WHAT THE TASK ASKS
Please format the records as a numbered list, from the first line through the line containing "Looking at the screenshot, I should click(x=1192, y=149)." (including that line), with blank lines left out and nothing after that line.

DATA SHOWN
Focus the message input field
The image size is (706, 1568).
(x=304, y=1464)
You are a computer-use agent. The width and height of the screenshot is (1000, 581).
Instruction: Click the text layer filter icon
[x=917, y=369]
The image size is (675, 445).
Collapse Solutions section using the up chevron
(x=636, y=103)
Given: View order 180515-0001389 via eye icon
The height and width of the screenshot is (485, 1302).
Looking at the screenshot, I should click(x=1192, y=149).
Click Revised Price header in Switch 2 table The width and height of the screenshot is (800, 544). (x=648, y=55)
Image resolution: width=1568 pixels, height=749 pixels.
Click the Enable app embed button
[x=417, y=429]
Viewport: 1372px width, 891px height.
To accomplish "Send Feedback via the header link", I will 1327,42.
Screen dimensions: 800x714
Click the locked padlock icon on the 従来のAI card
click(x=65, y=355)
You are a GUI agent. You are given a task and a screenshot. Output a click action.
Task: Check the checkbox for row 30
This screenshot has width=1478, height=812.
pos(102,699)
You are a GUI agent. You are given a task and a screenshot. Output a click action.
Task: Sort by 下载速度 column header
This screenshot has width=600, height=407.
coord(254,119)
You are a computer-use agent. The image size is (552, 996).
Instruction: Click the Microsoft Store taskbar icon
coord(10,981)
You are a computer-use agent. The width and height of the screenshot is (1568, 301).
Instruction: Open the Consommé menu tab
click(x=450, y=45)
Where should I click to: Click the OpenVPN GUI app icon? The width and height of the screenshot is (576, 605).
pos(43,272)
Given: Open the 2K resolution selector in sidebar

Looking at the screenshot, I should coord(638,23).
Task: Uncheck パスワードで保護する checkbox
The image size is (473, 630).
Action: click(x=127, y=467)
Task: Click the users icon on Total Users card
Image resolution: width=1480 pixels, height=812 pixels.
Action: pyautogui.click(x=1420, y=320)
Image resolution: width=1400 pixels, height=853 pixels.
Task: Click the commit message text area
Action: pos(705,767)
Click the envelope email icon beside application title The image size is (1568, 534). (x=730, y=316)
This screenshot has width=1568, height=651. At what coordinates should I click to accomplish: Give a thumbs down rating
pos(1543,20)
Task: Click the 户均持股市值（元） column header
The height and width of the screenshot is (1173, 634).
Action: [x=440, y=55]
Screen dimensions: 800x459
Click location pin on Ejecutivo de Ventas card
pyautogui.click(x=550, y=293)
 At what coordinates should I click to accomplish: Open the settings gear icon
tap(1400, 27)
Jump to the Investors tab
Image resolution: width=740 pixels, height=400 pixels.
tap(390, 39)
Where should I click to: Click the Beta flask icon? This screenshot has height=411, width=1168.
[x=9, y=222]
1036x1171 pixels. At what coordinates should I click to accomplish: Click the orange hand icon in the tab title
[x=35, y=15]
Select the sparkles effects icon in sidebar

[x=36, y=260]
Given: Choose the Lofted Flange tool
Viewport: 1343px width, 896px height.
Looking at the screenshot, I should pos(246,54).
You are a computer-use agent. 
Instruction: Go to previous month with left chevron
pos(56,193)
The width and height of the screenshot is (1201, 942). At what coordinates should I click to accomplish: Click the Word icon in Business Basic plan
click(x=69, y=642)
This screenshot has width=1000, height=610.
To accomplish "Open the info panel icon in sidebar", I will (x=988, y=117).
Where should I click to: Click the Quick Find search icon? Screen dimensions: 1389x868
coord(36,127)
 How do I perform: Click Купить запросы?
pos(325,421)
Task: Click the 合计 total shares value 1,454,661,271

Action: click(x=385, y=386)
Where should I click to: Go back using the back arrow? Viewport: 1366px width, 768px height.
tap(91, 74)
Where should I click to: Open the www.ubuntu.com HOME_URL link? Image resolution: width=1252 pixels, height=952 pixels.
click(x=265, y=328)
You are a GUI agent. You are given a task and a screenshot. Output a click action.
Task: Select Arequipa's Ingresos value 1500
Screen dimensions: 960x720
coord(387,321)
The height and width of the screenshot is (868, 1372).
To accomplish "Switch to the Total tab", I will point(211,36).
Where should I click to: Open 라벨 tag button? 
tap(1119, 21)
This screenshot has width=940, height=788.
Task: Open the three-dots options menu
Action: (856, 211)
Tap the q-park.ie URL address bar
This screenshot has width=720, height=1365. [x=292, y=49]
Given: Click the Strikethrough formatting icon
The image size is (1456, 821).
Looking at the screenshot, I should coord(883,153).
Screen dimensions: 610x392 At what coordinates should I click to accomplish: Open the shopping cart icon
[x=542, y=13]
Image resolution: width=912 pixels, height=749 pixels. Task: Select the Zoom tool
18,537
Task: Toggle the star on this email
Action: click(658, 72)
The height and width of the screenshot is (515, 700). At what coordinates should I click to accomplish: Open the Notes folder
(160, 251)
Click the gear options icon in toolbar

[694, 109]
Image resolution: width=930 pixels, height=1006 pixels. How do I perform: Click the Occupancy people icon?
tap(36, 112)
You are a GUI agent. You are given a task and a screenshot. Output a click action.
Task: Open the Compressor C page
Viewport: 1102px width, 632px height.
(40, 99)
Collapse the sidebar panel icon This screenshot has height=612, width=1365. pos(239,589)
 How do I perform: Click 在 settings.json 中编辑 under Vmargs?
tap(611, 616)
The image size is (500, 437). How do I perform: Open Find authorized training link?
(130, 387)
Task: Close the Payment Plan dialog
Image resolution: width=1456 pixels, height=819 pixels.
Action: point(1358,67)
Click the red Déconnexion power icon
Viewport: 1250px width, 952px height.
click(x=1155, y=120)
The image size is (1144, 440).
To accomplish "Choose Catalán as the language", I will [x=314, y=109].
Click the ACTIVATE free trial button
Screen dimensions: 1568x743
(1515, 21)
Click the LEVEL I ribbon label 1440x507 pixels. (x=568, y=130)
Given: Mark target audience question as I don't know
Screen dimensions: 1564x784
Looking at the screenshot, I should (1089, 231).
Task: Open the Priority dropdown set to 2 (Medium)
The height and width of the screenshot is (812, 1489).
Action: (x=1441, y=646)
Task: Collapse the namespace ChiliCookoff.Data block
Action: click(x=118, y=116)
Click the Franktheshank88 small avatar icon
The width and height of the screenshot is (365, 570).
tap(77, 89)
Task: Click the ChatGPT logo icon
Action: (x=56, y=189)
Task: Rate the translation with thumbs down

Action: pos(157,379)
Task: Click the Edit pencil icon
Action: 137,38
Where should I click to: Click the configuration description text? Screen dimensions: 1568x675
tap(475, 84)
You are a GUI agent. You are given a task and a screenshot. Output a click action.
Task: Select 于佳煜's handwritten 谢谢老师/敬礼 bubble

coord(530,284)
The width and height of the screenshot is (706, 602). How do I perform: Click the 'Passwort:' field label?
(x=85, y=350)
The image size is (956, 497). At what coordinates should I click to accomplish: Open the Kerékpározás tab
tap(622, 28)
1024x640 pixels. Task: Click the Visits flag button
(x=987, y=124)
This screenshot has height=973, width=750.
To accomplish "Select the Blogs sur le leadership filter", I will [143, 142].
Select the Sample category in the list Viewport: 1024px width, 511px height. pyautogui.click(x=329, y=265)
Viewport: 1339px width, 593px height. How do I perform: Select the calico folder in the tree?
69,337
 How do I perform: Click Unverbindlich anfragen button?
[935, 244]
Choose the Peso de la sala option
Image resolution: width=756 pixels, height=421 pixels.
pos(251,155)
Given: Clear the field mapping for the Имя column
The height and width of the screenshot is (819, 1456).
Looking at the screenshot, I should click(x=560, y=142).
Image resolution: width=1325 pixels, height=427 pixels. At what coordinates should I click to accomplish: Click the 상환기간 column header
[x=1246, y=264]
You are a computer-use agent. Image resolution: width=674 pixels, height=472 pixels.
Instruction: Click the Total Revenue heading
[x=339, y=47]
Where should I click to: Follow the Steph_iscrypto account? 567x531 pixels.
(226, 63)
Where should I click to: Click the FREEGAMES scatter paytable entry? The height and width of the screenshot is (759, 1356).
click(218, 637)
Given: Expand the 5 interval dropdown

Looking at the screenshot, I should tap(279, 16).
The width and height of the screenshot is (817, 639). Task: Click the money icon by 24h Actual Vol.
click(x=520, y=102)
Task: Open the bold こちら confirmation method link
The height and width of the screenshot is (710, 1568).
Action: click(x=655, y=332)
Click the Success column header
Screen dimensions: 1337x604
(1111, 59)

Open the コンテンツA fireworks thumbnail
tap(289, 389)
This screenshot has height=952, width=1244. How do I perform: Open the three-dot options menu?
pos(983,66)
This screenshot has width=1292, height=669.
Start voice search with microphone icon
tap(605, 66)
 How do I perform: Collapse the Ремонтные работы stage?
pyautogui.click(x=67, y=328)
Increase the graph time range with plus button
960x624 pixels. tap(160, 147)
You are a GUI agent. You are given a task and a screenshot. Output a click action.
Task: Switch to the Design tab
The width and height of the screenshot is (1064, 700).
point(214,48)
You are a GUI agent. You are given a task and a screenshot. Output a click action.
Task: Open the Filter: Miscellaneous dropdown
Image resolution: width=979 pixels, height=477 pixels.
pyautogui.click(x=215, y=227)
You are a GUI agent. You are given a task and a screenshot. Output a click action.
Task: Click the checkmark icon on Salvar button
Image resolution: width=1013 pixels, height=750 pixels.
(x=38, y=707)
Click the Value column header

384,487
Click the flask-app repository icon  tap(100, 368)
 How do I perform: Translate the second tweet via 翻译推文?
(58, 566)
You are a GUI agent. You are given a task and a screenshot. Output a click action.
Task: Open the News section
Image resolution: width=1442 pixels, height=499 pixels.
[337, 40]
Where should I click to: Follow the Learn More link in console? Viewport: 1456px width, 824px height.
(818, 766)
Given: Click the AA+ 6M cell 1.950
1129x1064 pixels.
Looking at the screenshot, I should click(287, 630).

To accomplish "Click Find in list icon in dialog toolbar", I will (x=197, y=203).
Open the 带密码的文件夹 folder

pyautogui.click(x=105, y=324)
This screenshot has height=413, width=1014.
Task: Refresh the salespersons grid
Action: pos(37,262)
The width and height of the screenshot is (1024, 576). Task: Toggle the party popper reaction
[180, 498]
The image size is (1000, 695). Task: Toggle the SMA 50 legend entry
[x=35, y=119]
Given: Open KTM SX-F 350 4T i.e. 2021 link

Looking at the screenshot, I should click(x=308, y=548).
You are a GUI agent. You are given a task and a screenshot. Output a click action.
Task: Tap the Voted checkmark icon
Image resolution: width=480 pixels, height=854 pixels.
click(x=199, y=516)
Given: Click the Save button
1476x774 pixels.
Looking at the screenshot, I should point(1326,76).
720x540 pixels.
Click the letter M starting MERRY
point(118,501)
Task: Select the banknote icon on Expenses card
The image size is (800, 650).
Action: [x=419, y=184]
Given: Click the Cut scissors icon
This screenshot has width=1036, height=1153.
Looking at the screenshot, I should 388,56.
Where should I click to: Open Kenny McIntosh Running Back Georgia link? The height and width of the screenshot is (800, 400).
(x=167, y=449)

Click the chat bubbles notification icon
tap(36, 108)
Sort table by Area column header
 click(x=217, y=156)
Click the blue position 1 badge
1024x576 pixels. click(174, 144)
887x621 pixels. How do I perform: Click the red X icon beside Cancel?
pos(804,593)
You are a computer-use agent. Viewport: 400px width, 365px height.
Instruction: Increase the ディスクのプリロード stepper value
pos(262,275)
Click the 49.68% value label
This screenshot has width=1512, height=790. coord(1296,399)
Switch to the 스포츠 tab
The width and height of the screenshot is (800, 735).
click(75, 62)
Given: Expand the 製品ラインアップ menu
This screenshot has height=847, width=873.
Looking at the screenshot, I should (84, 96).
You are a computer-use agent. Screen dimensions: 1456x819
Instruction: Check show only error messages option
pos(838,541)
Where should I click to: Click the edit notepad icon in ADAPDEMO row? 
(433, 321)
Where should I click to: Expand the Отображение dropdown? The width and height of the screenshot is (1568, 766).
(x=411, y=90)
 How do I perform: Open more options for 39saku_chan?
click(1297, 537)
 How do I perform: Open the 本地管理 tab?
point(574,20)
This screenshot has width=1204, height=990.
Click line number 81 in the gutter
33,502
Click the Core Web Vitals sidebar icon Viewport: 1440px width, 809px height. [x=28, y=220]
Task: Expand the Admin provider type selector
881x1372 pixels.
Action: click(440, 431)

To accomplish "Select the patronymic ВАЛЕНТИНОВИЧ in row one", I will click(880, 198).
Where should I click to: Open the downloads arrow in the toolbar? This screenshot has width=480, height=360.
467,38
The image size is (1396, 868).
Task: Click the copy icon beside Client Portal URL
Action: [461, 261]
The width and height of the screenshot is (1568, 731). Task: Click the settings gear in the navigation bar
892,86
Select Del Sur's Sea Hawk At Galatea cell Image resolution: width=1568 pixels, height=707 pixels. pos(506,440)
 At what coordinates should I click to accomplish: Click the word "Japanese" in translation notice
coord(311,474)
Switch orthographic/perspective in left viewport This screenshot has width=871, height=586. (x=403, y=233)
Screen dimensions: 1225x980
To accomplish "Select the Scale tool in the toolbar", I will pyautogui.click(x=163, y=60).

ANSWER TO THIS TASK
1. Focus the message input field
2. The image size is (706, 1568).
3. (x=304, y=1464)
4. You are a computer-use agent. The width and height of the screenshot is (1000, 581).
5. Instruction: Click the text layer filter icon
6. [x=917, y=369]
7. The image size is (675, 445).
8. Collapse Solutions section using the up chevron
9. (x=636, y=103)
10. Given: View order 180515-0001389 via eye icon
11. The height and width of the screenshot is (485, 1302).
12. Looking at the screenshot, I should click(x=1192, y=149).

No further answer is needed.